- GIVEN TASK: Output the lines below as a JSON list of strings, one string per line, omitting blank lines.

---------- INPUT ----------

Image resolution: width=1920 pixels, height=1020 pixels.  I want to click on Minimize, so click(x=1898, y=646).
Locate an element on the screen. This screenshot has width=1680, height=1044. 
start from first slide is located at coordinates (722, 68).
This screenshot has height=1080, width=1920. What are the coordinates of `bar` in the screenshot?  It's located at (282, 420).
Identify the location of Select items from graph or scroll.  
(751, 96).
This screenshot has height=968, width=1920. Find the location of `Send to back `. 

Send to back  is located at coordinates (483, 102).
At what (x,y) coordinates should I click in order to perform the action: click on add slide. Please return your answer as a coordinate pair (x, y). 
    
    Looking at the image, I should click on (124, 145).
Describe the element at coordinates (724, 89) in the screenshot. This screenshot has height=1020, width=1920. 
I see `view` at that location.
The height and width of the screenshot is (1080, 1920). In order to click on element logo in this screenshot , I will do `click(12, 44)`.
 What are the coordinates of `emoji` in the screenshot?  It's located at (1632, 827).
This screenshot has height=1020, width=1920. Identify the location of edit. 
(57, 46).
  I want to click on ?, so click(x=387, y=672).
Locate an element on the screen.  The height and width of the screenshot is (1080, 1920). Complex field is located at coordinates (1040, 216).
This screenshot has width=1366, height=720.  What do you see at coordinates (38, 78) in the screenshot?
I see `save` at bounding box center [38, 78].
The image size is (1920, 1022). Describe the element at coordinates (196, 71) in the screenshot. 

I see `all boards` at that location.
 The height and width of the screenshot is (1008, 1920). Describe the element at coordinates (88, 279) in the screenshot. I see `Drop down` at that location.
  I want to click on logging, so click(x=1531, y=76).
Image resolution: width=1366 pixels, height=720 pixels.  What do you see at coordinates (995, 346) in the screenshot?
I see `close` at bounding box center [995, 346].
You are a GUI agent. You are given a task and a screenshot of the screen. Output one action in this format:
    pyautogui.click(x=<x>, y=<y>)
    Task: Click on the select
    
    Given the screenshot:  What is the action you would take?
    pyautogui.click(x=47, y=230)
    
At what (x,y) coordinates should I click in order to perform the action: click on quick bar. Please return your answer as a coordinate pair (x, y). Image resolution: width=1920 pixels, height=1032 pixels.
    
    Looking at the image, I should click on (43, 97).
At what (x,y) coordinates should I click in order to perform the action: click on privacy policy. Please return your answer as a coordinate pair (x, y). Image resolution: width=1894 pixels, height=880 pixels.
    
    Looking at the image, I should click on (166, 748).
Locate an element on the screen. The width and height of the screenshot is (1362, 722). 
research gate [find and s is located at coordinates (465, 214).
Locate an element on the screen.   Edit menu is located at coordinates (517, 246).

----------

- THE OUTPUT:
[
  "Image resolution: width=1920 pixels, height=1020 pixels.  I want to click on Minimize, so click(x=1898, y=646).",
  "Locate an element on the screen. This screenshot has width=1680, height=1044. ",
  "start from first slide is located at coordinates (722, 68).",
  "This screenshot has height=1080, width=1920. What are the coordinates of `bar` in the screenshot?  It's located at (282, 420).",
  "Identify the location of Select items from graph or scroll.  ",
  "(751, 96).",
  "This screenshot has height=968, width=1920. Find the location of `Send to back `. ",
  "Send to back  is located at coordinates (483, 102).",
  "At what (x,y) coordinates should I click in order to perform the action: click on add slide. Please return your answer as a coordinate pair (x, y). ",
  "    Looking at the image, I should click on (124, 145).",
  "Describe the element at coordinates (724, 89) in the screenshot. This screenshot has height=1020, width=1920. ",
  "I see `view` at that location.",
  "The height and width of the screenshot is (1080, 1920). In order to click on element logo in this screenshot , I will do `click(12, 44)`.",
  " What are the coordinates of `emoji` in the screenshot?  It's located at (1632, 827).",
  "This screenshot has height=1020, width=1920. Identify the location of edit. ",
  "(57, 46).",
  "  I want to click on ?, so click(x=387, y=672).",
  "Locate an element on the screen.  The height and width of the screenshot is (1080, 1920). Complex field is located at coordinates (1040, 216).",
  "This screenshot has width=1366, height=720.  What do you see at coordinates (38, 78) in the screenshot?",
  "I see `save` at bounding box center [38, 78].",
  "The image size is (1920, 1022). Describe the element at coordinates (196, 71) in the screenshot. ",
  "I see `all boards` at that location.",
  " The height and width of the screenshot is (1008, 1920). Describe the element at coordinates (88, 279) in the screenshot. I see `Drop down` at that location.",
  "  I want to click on logging, so click(x=1531, y=76).",
  "Image resolution: width=1366 pixels, height=720 pixels.  What do you see at coordinates (995, 346) in the screenshot?",
  "I see `close` at bounding box center [995, 346].",
  "You are a GUI agent. You are given a task and a screenshot of the screen. Output one action in this format:",
  "    pyautogui.click(x=<x>, y=<y>)",
  "    Task: Click on the select",
  "    Given the screenshot:  What is the action you would take?",
  "    pyautogui.click(x=47, y=230)",
  "At what (x,y) coordinates should I click in order to perform the action: click on quick bar. Please return your answer as a coordinate pair (x, y). Image resolution: width=1920 pixels, height=1032 pixels.",
  "    Looking at the image, I should click on (43, 97).",
  "At what (x,y) coordinates should I click in order to perform the action: click on privacy policy. Please return your answer as a coordinate pair (x, y). Image resolution: width=1894 pixels, height=880 pixels.",
  "    Looking at the image, I should click on (166, 748).",
  "Locate an element on the screen. The width and height of the screenshot is (1362, 722). ",
  "research gate [find and s is located at coordinates (465, 214).",
  "Locate an element on the screen.   Edit menu is located at coordinates (517, 246)."
]